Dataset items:

****

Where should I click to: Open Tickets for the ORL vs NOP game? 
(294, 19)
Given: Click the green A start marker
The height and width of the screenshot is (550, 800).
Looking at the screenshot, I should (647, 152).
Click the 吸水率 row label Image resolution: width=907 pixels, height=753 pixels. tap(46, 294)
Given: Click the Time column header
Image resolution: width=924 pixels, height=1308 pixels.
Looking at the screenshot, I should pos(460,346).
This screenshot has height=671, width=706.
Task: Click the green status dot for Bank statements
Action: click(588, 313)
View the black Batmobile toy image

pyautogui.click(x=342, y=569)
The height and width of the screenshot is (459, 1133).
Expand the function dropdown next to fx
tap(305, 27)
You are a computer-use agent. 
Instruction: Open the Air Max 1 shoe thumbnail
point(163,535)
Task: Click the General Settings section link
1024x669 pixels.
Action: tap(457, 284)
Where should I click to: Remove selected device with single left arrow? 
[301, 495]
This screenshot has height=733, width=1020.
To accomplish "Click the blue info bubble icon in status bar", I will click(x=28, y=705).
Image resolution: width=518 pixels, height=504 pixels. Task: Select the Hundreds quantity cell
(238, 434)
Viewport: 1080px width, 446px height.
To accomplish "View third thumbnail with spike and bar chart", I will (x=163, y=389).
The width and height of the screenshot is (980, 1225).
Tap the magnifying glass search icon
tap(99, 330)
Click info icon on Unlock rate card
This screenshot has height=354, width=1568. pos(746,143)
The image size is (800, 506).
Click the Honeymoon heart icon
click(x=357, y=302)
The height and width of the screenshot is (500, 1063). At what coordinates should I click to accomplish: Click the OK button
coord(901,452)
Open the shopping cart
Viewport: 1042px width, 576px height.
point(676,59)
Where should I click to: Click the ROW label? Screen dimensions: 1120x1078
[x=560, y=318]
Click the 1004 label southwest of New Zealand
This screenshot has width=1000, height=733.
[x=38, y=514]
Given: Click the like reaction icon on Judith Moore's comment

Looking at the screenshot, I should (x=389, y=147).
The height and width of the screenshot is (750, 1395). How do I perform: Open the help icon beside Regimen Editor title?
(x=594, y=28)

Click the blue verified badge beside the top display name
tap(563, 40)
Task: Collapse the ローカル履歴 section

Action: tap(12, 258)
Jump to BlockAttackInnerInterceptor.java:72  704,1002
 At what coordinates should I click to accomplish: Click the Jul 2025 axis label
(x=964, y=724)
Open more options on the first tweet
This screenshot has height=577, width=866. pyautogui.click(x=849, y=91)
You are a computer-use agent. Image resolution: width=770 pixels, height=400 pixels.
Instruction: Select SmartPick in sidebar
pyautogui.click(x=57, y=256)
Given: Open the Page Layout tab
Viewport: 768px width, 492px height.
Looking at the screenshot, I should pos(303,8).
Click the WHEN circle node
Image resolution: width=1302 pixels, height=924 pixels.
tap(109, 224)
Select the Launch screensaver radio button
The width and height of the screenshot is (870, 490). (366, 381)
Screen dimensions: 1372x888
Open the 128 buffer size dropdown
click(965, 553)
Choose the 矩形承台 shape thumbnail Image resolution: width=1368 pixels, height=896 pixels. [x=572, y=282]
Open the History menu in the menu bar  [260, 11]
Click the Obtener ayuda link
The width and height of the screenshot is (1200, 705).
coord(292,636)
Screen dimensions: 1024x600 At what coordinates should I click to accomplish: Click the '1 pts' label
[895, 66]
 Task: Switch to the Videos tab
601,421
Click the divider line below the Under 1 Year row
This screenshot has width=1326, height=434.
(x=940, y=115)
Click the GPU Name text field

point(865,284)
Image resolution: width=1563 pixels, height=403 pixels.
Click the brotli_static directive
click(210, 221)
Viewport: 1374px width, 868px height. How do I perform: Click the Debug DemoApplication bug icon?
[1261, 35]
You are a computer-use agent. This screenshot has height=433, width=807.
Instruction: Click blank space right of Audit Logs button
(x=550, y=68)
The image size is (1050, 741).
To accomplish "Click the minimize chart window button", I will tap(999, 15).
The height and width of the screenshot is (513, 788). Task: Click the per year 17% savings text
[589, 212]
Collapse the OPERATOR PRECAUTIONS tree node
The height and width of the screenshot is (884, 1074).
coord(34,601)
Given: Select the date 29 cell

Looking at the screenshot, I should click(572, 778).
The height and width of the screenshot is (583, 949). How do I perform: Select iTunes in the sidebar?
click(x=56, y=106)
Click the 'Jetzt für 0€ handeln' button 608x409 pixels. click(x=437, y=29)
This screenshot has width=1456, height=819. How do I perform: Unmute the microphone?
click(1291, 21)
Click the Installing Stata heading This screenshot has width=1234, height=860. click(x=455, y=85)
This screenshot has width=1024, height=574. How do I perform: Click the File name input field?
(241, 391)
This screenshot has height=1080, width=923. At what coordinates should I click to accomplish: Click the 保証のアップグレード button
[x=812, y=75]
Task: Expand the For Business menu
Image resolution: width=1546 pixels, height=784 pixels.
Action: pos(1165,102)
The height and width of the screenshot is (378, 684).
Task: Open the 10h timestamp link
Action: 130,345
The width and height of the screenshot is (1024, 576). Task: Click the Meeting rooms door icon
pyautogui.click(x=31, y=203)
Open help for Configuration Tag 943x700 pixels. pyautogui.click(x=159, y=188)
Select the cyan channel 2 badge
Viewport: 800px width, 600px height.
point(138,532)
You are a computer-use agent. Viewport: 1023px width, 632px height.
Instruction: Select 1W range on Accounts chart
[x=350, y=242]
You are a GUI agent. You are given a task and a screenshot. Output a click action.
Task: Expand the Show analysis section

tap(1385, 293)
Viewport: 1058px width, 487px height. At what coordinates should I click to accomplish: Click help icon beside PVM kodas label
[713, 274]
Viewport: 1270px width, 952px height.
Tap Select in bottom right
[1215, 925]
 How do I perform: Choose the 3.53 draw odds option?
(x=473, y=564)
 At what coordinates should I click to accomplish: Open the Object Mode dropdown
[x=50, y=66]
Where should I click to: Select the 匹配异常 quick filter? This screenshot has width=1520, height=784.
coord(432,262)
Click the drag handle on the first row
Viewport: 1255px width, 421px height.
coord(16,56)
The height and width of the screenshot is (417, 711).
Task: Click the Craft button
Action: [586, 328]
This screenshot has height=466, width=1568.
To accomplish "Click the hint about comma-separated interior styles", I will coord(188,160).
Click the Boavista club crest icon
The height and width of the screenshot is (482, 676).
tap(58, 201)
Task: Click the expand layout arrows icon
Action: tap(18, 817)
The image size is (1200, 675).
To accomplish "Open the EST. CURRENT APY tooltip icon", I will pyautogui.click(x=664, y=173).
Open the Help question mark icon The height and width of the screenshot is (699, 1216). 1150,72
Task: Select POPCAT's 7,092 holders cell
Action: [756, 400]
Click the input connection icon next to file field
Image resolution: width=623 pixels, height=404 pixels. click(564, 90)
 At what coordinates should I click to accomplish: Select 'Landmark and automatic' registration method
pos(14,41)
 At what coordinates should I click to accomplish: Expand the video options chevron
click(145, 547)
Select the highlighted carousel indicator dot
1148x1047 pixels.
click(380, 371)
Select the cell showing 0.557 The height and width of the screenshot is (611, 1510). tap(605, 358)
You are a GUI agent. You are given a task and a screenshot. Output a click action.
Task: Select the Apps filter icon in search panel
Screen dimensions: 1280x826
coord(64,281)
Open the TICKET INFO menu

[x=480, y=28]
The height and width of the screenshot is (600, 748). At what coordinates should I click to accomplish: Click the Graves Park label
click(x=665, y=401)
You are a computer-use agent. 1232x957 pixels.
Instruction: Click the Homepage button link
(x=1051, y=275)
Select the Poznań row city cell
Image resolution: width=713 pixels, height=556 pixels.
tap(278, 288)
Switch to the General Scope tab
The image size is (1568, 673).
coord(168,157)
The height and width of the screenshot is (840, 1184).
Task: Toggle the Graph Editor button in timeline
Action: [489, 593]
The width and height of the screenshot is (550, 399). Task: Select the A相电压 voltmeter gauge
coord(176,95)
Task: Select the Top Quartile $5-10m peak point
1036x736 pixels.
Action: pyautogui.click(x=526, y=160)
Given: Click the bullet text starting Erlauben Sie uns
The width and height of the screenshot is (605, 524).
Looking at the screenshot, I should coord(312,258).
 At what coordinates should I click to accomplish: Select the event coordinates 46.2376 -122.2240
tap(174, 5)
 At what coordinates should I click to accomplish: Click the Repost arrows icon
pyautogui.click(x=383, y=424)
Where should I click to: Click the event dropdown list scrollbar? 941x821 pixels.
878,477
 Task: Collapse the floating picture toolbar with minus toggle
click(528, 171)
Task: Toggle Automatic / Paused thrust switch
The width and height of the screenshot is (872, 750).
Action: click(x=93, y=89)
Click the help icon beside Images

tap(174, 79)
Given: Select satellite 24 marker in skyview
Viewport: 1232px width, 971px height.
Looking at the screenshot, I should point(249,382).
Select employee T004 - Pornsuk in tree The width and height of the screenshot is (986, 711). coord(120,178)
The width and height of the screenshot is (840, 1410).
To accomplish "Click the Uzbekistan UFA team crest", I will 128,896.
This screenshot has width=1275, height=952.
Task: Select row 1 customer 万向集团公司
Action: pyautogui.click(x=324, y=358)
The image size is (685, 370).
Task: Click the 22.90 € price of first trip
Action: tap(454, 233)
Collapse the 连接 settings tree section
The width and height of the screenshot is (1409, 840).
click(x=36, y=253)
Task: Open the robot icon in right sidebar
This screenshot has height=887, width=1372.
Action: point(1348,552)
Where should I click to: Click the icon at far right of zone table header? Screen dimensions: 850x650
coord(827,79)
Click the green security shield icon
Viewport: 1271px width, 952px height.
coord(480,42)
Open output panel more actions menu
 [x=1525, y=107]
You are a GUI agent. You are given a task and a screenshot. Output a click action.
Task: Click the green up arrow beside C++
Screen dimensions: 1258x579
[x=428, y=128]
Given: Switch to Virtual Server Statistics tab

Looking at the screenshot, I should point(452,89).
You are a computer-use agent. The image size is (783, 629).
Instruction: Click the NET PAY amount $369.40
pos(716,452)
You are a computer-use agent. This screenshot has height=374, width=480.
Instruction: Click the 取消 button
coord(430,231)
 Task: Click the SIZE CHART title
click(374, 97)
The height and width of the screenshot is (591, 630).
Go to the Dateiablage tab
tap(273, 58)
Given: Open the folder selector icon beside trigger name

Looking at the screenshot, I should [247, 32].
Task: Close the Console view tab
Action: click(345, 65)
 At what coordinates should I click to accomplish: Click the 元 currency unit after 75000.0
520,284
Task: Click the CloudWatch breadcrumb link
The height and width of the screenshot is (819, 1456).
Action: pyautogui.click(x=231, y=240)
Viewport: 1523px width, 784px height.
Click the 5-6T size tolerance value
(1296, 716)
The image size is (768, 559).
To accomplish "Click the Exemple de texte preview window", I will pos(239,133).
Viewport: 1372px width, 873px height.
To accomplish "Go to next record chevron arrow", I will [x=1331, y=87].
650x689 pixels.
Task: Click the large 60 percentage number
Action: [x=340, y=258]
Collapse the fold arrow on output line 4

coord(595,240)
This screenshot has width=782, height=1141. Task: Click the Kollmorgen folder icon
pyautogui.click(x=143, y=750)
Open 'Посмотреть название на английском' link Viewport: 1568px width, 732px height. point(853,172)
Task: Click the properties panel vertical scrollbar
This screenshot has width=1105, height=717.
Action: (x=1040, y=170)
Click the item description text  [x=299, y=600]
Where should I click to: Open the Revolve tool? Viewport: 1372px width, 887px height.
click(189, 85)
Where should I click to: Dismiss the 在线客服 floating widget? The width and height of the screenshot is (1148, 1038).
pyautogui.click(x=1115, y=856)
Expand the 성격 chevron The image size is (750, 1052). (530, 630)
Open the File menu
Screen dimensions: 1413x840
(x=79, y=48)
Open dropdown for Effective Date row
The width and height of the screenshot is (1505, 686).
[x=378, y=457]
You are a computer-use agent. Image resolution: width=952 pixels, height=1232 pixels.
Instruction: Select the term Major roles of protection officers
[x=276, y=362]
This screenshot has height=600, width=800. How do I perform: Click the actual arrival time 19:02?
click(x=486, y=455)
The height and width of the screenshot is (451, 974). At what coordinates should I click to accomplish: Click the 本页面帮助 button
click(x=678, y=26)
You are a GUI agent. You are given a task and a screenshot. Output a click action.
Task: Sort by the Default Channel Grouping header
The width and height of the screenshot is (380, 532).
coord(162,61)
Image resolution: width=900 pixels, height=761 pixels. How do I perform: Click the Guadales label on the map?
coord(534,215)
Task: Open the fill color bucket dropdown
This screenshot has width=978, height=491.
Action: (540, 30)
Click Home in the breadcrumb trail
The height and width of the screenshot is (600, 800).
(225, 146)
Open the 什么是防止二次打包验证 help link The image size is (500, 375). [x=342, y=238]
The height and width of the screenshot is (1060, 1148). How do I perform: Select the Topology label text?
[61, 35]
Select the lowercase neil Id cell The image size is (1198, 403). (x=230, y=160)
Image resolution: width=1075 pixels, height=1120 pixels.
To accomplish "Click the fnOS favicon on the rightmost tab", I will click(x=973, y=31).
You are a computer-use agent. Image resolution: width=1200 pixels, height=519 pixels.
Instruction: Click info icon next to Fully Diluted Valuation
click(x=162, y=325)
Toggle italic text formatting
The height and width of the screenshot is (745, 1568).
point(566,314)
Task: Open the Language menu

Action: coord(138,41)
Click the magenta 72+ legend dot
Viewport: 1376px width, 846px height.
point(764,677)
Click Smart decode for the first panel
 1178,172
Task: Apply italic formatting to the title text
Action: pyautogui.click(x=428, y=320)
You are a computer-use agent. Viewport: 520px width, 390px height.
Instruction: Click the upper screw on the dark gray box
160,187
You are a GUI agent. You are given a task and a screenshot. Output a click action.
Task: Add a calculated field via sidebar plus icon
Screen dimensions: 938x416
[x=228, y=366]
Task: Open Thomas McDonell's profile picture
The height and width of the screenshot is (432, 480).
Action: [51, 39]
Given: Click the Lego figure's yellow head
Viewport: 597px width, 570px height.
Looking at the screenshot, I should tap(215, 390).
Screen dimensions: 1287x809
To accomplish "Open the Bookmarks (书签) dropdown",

****

WHAT THE EXERCISE ASKS:
Copy out the material above word for word, starting at the line that contains "Task: Click the General Settings section link" and stopping after the line that contains "coord(901,452)".

THE SOLUTION:
Task: Click the General Settings section link
1024x669 pixels.
Action: tap(457, 284)
Where should I click to: Remove selected device with single left arrow? 
[301, 495]
This screenshot has height=733, width=1020.
To accomplish "Click the blue info bubble icon in status bar", I will click(x=28, y=705).
Image resolution: width=518 pixels, height=504 pixels. Task: Select the Hundreds quantity cell
(238, 434)
Viewport: 1080px width, 446px height.
To accomplish "View third thumbnail with spike and bar chart", I will (x=163, y=389).
The width and height of the screenshot is (980, 1225).
Tap the magnifying glass search icon
tap(99, 330)
Click info icon on Unlock rate card
This screenshot has height=354, width=1568. pos(746,143)
The image size is (800, 506).
Click the Honeymoon heart icon
click(x=357, y=302)
The height and width of the screenshot is (500, 1063). At what coordinates should I click to accomplish: Click the OK button
coord(901,452)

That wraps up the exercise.